Quanto ao que queriam então o povo português e os militares do MFA que levaram a cabo o golpe de Estado que derrubou a ditadura, deixo a caracterização desses acontecimentos aos historiadores e aos jornalistas. E estes sabem que houve dois episódios que marcaram esse dia – e data – e que o levaram muito mais longe do que dizia o próprio programa dos sublevados do MFA. Esses dois episódios que marcaram a continuação da nossa História recente foram a tomada da sede da PIDE/DGS, em 26 de Abril, e a libertação dos presos políticos, em Caxias e Peniche, de 26 para 27 e a 27 de Abril. Mas haverá tempo para falarmos da História do 25 de Abril de 1974 e do que se lhe seguiu, nas comemorações do seu 50.º aniversário, em boa hora já iniciadas e cuja comissária é a minha colega e amiga historiadora Maria Inácia Rezola.
Não, a “História não nos troca as voltas”, como diz C.A., e chego ao que me causa profunda indignação na sua crónica. Trata-se das suas afirmações, segundo as quais, curiosamente, “quem estava contra a Guerra Colonial, e participou na revolução, não idolatra agora Zelensky” e “entre os grandes admiradores de Zelensky estão os que integram forças políticas que apoiavam aquela guerra” (referindo-se à guerra colonial perpetrada pela ditadura portuguesa).
E agora sou obrigada a falar na primeira pessoa do plural e, dando voz a muitos outros e outras que combatemos a guerra colonial e a ditadura, afirmar que, neste momento, estamos contra a guerra de agressão de Putin e admiramos a resistência corajosa dos ucranianos e de Zelensky contra uma invasão criminosa. Já agora, eu e muitos outros e outras não “idolatramos” ninguém e portanto também não Zelensky. O verbo idolatrar é, aliás, usado para achincalhar, pois somos todos adultos e aprendemos que certamente o Presidente ucraniano não será perfeito e terá falhas, como qualquer ser humano.

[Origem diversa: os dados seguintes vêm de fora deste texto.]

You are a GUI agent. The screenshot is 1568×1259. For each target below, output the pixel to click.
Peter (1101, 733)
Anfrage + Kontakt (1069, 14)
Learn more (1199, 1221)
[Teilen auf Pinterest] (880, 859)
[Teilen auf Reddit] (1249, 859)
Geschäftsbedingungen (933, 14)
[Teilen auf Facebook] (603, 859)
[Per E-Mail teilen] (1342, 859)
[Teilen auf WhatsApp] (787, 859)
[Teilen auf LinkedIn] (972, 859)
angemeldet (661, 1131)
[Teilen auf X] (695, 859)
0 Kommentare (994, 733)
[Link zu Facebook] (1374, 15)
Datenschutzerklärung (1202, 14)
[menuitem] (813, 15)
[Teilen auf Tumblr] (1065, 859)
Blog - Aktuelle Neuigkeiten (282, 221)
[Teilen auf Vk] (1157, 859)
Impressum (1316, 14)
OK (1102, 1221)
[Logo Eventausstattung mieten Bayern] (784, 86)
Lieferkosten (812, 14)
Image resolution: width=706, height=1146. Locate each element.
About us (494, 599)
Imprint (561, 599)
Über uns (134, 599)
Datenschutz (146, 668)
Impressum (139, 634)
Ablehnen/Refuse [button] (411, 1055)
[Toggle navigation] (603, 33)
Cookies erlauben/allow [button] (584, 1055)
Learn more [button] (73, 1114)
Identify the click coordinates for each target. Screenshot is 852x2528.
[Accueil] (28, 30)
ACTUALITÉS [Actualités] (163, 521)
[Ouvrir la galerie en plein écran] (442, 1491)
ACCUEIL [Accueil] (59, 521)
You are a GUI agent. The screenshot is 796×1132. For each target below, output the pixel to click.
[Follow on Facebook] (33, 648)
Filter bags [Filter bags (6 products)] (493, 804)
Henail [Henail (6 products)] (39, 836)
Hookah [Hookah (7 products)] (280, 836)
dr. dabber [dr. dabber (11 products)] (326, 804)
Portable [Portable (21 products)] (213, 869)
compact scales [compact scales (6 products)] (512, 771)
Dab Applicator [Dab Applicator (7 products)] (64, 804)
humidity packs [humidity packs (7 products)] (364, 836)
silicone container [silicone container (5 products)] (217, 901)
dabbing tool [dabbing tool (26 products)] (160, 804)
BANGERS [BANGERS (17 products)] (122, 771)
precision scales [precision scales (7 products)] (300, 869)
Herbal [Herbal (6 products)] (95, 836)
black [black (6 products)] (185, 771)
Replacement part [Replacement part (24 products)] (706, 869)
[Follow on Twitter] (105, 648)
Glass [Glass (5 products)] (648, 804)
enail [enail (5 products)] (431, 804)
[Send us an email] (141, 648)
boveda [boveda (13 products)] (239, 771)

Da mesma forma, sabemos que os ucranianos não são perfeitos, nem os encaramos, aliás, à maneira dos nacionalistas, como uma entidade colectiva, mas como um conjunto de indivíduos diversos com comportamentos diferentes, entre os quais haverá, como entre os portugueses, minorias extremistas de direita e até neonazis. Na Rússia estes até estão no poder, veja lá! Já grandes incongruências, até onde posso saber, não tenho encontrado em Zelensky, que admiro, também por estar a arriscar a vida, ao travar com a maioria dos seus concidadãos uma corajosa luta de resistência. E coloco-me no meu lugar, de ter a sorte de ter comida no prato, não estar a arriscar a vida a cada momento e, pelo contrário, poder escrever estas linhas, comodamente instalada e em paz.
Em vez de qualificar os ucranianos como um “povo martirizado”, assim adjectivado por C.A., como se não houvesse um agressor concreto, eu prefiro caracterizá-lo como corajoso, resistente e combatente pela soberania e democracia, numa situação difícil e alvo de agressão. Acima de tudo, e sem “ironias”, pois as tragédias as dispensam, desejo a C.A. mais empatia e internacionalismo. Quanto às suas observações – falhando o alvo – sobre por que se fez o 25 de Abril, apenas posso dizer que lutei contra a ditadura e a guerra colonial, festejo sempre a data e apoio a luta de resistência dos ucranianos contra a guerra de invasão da Rússia de Putin. Esta, no momento em que escrevo, ameaça já o sudoeste da Ucrânia, a Transnístria e outro país soberano, a Moldova.